# [PROBLEM TO SOLVE]
Throughout the listing that follows, find each line with the word "agent" and copy it.

# [RECORDS PROVIDED]
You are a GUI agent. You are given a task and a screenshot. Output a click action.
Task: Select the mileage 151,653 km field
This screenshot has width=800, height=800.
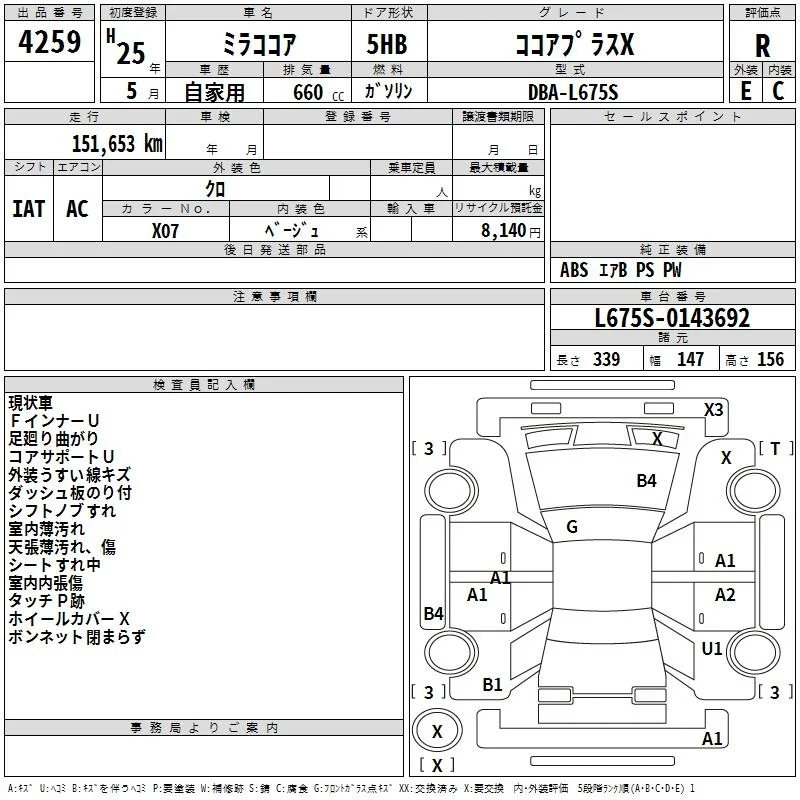click(85, 142)
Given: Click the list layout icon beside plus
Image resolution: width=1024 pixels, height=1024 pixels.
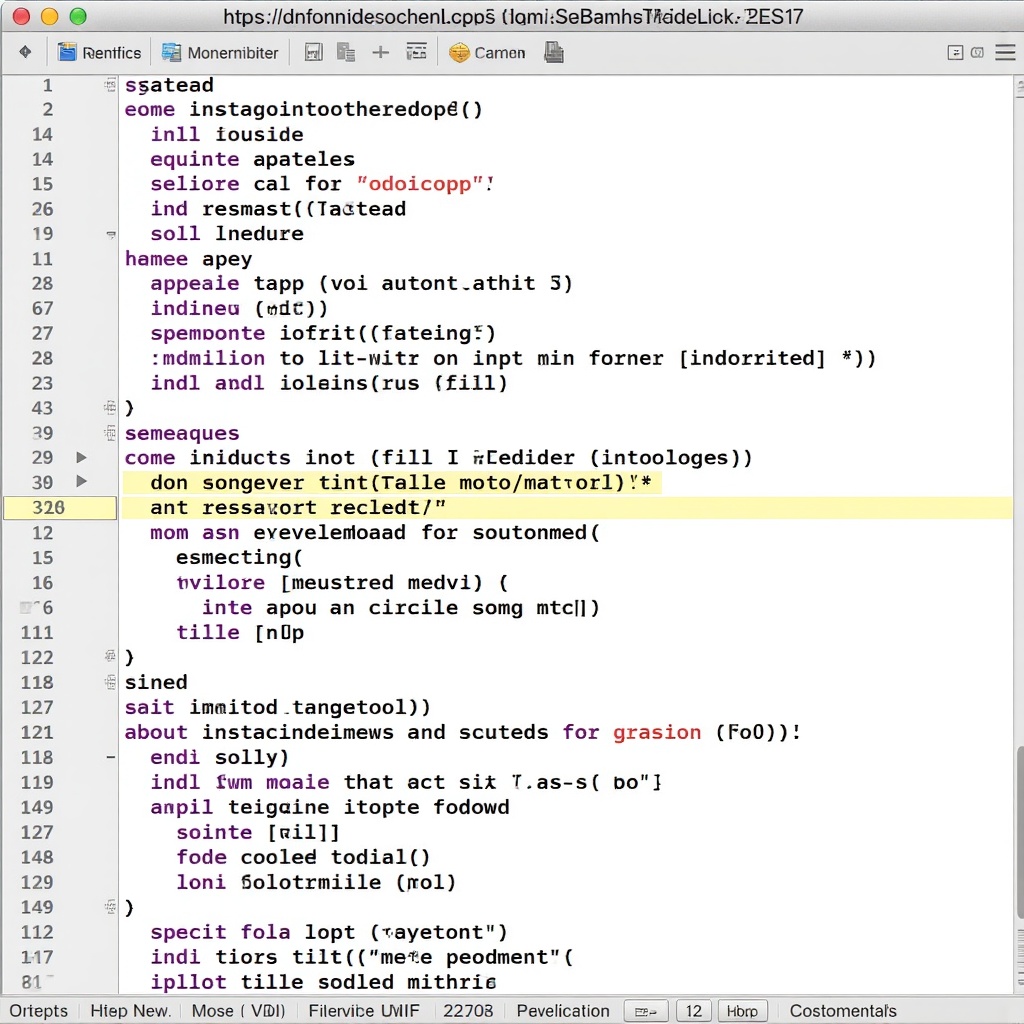Looking at the screenshot, I should point(417,52).
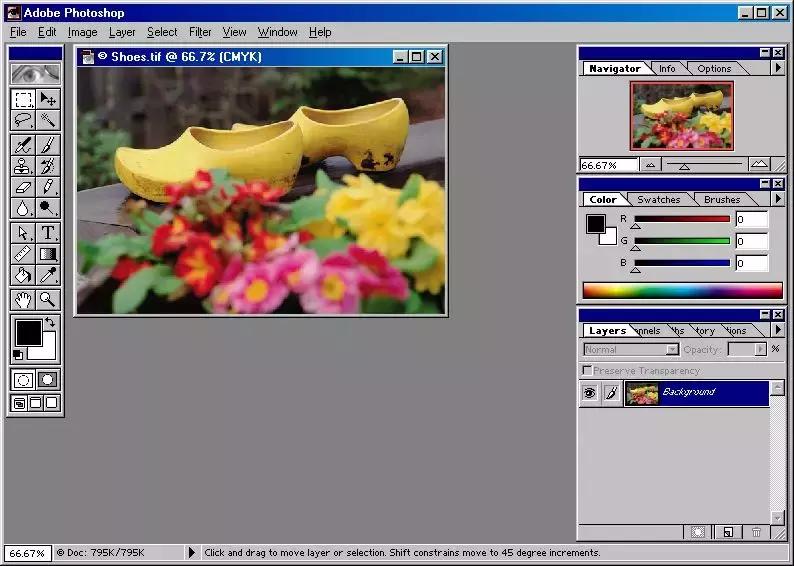Image resolution: width=794 pixels, height=566 pixels.
Task: Tick the Preserve Transparency checkbox
Action: 587,371
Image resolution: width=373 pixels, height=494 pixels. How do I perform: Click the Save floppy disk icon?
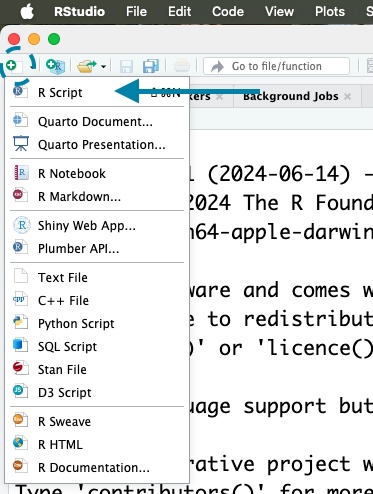tap(126, 66)
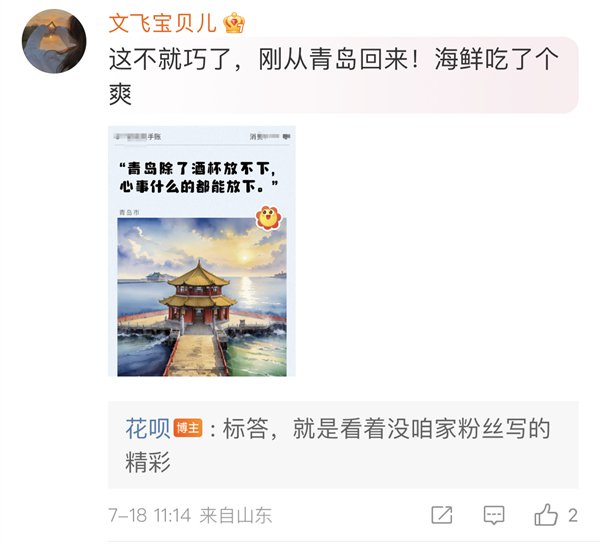Click 花呗's reply text block

(343, 445)
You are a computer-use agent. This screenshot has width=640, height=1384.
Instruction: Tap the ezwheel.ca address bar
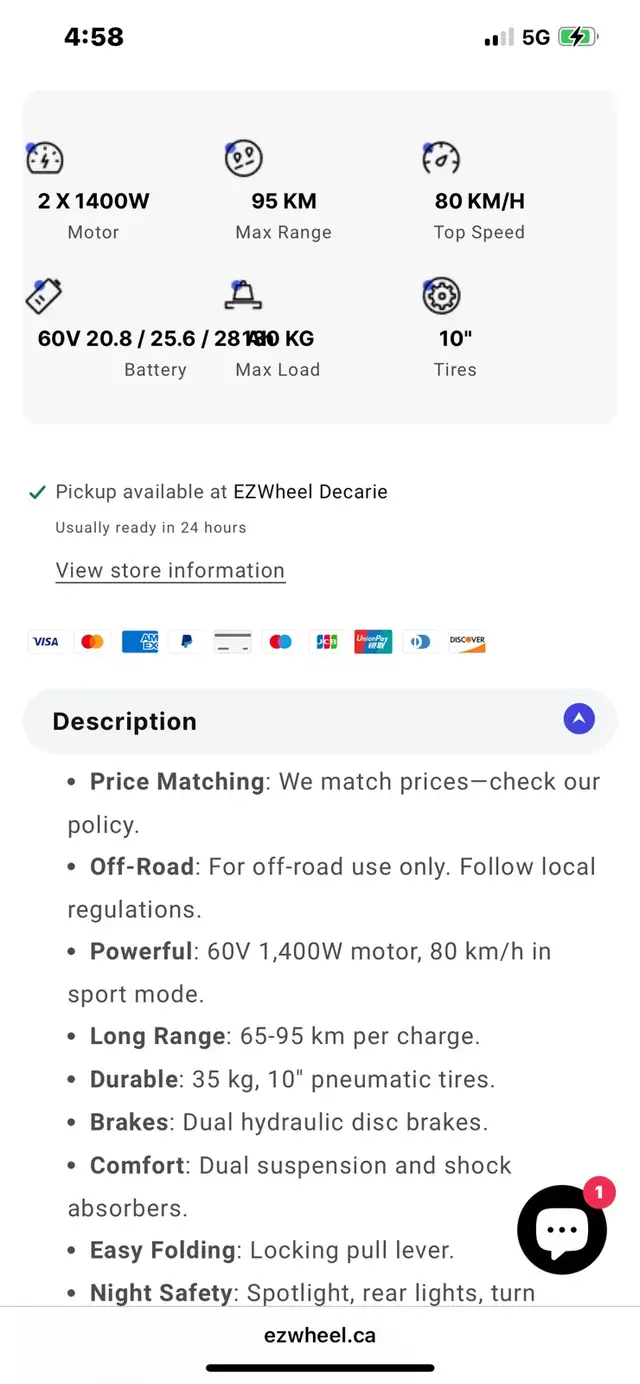pos(320,1335)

# [RESPONSE BELOW]
You are a GUI agent. You are given a task and a screenshot. Output a click action.
You are a computer-use agent. This screenshot has width=640, height=1384.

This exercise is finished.